The Congress that has signed off on more than $1 trillion in new tax cuts - and sat on the sidelines as the commander in chief took a nation to war - is finding its voice. And, lately, that voice has been saying, "No."
From planning postwar Iraq to reining in drug costs at the local pharmacy, lawmakers are challenging Bush administration decisions. The resistance is growing, and, increasingly, it's coming from both sides of the aisle. And it's eroding the view that this wartime president is invincible.
So far, the issues are still B-level. Congress is questioning 16 inaccurate words in the president's justification for taking up arms against Saddam Hussein, not whether the war itself was wrong. Likewise, while 28 blanked-out pages in a report on 9/11 are raising eyebrows, no one is blaming the administration for the attacks.
Some of the erosion is normal. "Sooner or later, every Congress discovers it is an independent branch of the federal government," says Larry Sabato, a professor of political science at the University of Virginia. "When the Congress is of the same party as the president, that discovery tends to come later."
But polling data suggest public dissatisfaction is also running deeper - and fueling the new resistance in Congress. It could mark a turning point in the Bush presidency. "With the president sliding in the polls, both Demo-crats and even some moderate Republicans are emboldened to be more critical," says pollster John Zogby.
The shocks started in the GOP-controlled House, where a word from the White House has usually been enough to marshal a majority quickly. As members prepared to get out of town for August recess, the House voted 400-21 to roll back a new ruling on media ownership by the Federal Communications Commission, over strong White House objections.
The decision emboldened the president's opponents, says Mr. Zogby. "This is what Iran-contra was to President Reagan: a turning point. No more Teflon."
last week, nearly half of House Republicans joined Democrats in outlawing "sneak and peak" searches, a feature of the 2001 USA Patriot Act. And - another surprise - the House logged a strong vote for a drug importation bill that the White House had labeled "dangerous."
"We were at one of our finest moments last week. I would describe it as allowing the will of the Congress to prevail," says GOP Rep. Jo Ann Emerson, who led the effort to relax restrictions on the reimportation of brand-name drugs intended for sale in other countries, where they often sell at considerably lower prices than in the United States.
The four-term Missouri lawmaker is hardly a rebel: She voted with President Bush on tax cuts, free trade, the war, faith-based charities, and partial-birth abortion.
But prescription drug costs was another matter. A representative of one of the poorest districts in the nation, along the Mississippi Delta, Emerson says she hears constantly from constituents about the high cost of medication. "There is no issue people talk about in our district more.... It's an issue that transcends politics."

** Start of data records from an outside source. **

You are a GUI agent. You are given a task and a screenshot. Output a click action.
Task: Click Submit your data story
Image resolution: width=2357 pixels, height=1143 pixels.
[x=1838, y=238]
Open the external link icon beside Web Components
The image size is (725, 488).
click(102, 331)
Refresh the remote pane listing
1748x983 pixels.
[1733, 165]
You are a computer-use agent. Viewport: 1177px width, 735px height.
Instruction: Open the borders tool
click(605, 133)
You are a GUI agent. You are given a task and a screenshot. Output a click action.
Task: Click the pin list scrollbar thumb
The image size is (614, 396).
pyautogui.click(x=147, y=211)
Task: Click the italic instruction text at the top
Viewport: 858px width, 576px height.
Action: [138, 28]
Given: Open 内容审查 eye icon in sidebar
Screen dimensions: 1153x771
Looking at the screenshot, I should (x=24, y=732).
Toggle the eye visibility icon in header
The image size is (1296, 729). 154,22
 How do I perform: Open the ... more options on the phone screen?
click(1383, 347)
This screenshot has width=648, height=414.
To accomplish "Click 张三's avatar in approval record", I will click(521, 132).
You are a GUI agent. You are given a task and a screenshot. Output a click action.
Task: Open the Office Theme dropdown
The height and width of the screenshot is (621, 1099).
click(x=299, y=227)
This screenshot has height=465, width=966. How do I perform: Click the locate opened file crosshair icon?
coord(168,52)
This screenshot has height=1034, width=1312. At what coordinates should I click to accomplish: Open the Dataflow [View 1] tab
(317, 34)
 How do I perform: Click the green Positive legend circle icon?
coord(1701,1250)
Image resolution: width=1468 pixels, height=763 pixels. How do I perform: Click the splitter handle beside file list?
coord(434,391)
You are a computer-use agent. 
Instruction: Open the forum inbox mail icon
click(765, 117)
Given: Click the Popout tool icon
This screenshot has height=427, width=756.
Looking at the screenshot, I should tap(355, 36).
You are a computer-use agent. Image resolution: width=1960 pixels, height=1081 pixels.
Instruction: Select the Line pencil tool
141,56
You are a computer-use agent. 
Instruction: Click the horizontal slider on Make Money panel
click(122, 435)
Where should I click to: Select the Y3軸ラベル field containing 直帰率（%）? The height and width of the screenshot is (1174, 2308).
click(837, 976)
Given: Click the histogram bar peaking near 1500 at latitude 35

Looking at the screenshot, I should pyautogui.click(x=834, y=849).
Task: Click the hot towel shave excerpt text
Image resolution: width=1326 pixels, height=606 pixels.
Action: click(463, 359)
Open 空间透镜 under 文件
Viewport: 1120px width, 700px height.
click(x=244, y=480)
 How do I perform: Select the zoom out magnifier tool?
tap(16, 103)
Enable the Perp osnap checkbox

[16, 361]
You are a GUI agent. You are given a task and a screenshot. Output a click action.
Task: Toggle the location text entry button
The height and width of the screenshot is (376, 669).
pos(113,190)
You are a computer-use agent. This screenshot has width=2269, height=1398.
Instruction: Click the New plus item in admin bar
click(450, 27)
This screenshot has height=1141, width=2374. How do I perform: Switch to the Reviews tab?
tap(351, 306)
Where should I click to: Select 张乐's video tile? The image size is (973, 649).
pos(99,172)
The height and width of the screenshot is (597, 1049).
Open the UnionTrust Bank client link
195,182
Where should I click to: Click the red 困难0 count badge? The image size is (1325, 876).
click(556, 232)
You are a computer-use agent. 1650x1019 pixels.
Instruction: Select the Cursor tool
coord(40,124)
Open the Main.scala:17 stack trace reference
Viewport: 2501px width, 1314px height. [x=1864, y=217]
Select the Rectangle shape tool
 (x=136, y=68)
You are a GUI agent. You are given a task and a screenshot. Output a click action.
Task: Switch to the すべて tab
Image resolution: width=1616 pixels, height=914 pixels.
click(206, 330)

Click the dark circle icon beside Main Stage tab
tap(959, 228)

The Senate joined the revolt this week when it roared disapproval of a Pentagon website designed to promote a futures market on terrorist attacks. The plan, first disclosed by Democratic Sens. Byron Dorgan of North Dakota and Ron Wyden of Oregon, equally riled Republicans, who dubbed it "absurd."
At the same time, pressure is building in the Senate to bypass White House objections and declassify 28 pages from the joint inquiry into the 9/11 attacks. Mr. Bush rejected Tuesday an appeal from Saudi Arabia's foreign minister to declassify these pages, which detail sources of foreign support for the 9/11 hijackers, saying it would "help the enemy."
In response, Sens. Sam Brownback (R) of Kansas and Charles Schumer (D) of New York began collecting signatures to force disclosure of the material. It's an unusual procedure, and the insurgents may not have the votes. But some moderate Republicans are endorsing the idea. "The American people have a right to have a complete picture of what the inquiry was all about," says Sen. Olympia Snowe (R) of Maine, a member of the Senate Select Committee on Intelligence.
Still, analysts say a Republican-controlled Congress will go only so far in rejecting a Republican president. "Every once in a while, even a docile Congress can throw a tantrum," says Ross Baker, a political scientist at Rutgers University in New Brunswick, N.J. "But Republicans are more deferential to their presidents than Democrats have been."